Last time I spent a lot of time to familiarize myself with techniques that are used to prevent reverse engineer a program and I want share with you my knowledge. These protections are not used only by malware developers but also by companies that sell their products for high price and want them to be secure (mostly in terms of licence or activation checking). Anti cheats like VAC or PunkBuster also strongly depend upon such techniques. In this post I will cover anti reverse engineering techniques that applies to any operating system that is capable of running on x86 architecture. Anti debug protections on the other hand are valid just for Microsoft Windows (all the code was tested on 64 bit Windows 7 build 7601 virtualized by VirtualBox and Windows 10 x64 build 17763). All examples that I’m going to present here are available on my GitHub with nice script compiling it all at once.
Anti Debug
Anti RE

You just need nasm and golink that are standalone executables. nasm , golink

Anti Reverse Engineering techniques for x86

Quick introduction


If you don’t know what disassembly is then watch my video on YouTube explaining this

YouTube tutorial

Tutorial is in Polish. Generally speaking, code that you write (assume C/C++ for simplicity) is processed on multiple stages. First stage of complete compilation is processing high level code to assembly code. Second stage is to take this assembly code and convert its source to raw bytes. If we have these bytes, we are able to reverse this process (not 100 % accurately). In this section I’m going to show some examples of how to mislead disassemblers. These techniques are based on fact that modern disassemblers are flow oriented. What is flow oriented disassembler? It is such disassembler that looks for conditional jumps over the code and analyse two paths that are possible to reach. There are some tricks that can mix up disassemlbers which I’m going to describe. All examples will be in assembly in intel syntax and disassembly checked in IDA PRO 7.0. x86 instruction set may be useful, available here.

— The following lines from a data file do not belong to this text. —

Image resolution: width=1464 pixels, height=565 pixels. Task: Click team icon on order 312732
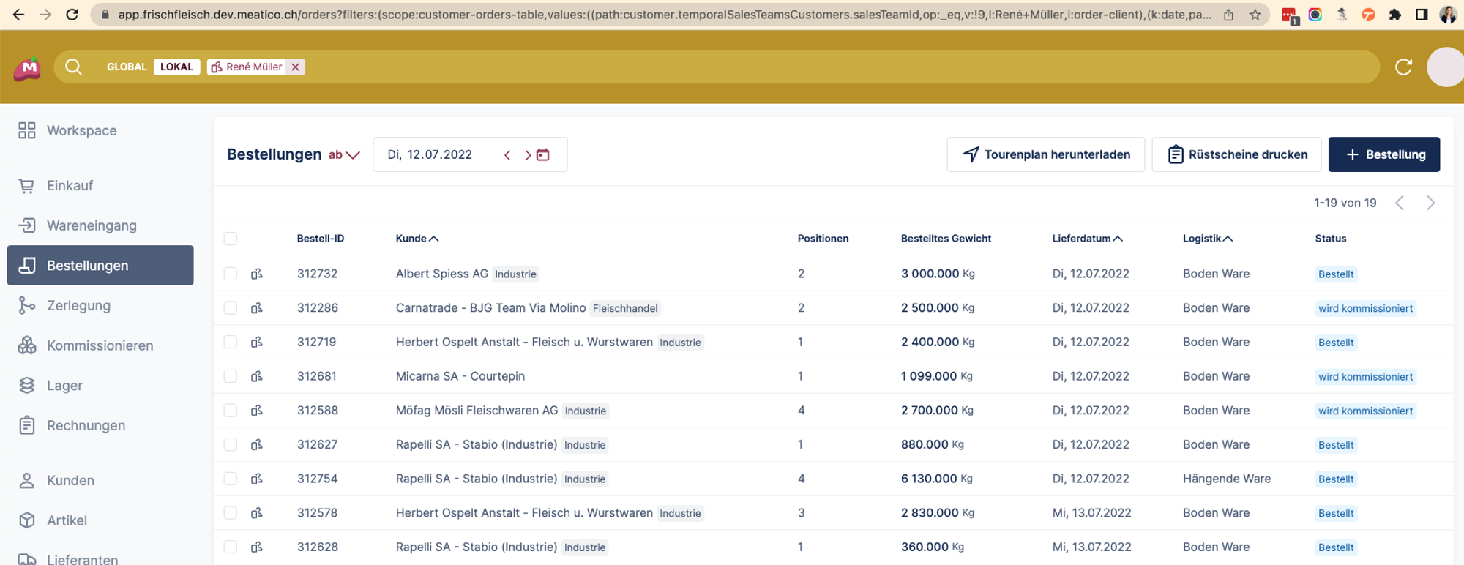257,274
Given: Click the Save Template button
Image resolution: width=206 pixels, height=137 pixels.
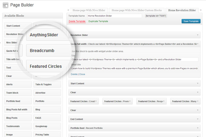Looking at the screenshot, I should (x=191, y=21).
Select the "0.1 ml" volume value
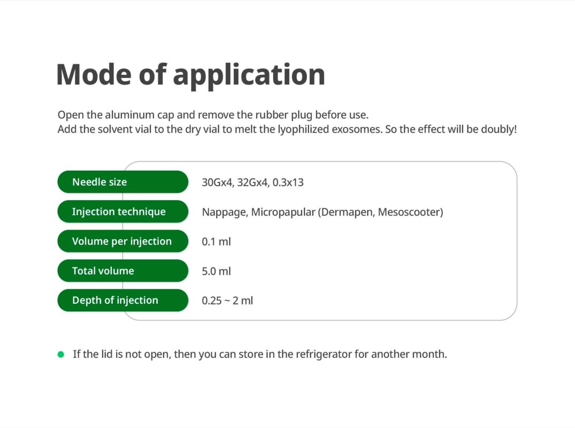The width and height of the screenshot is (575, 428). pos(216,242)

je and jne instructions together


Take a look at this code

je l1 + 1 ; means one byte after l1 label
jne l1 + 1

l1:
db 0xe8 ; just one byte which starts instruction CALL rel32, refer to x86 instruction set 
xor eax, eax ; l1 + 1
ret
times 2 db 0x90

xor eax,eax
je l2 + 1

l2:
db 0xe9 ; starts instruction JMP rel32
pop eax ; l2 + 1
ret

Code starts with mysterious two conditional jump instructions appear. If we locate instruction jump if equal and jump if not equal one below another we end up with unconditional jump. But what flow oriented diassembler does in such scenario ? It tries to locate true and flase branches. For first je it jumps to l1+1 or go to instruction jne l1+1. And what are branches for jne l1+1 ? These are l1 and l1+1. Disassembler can’t provide us disassembly view with all these 4 paths.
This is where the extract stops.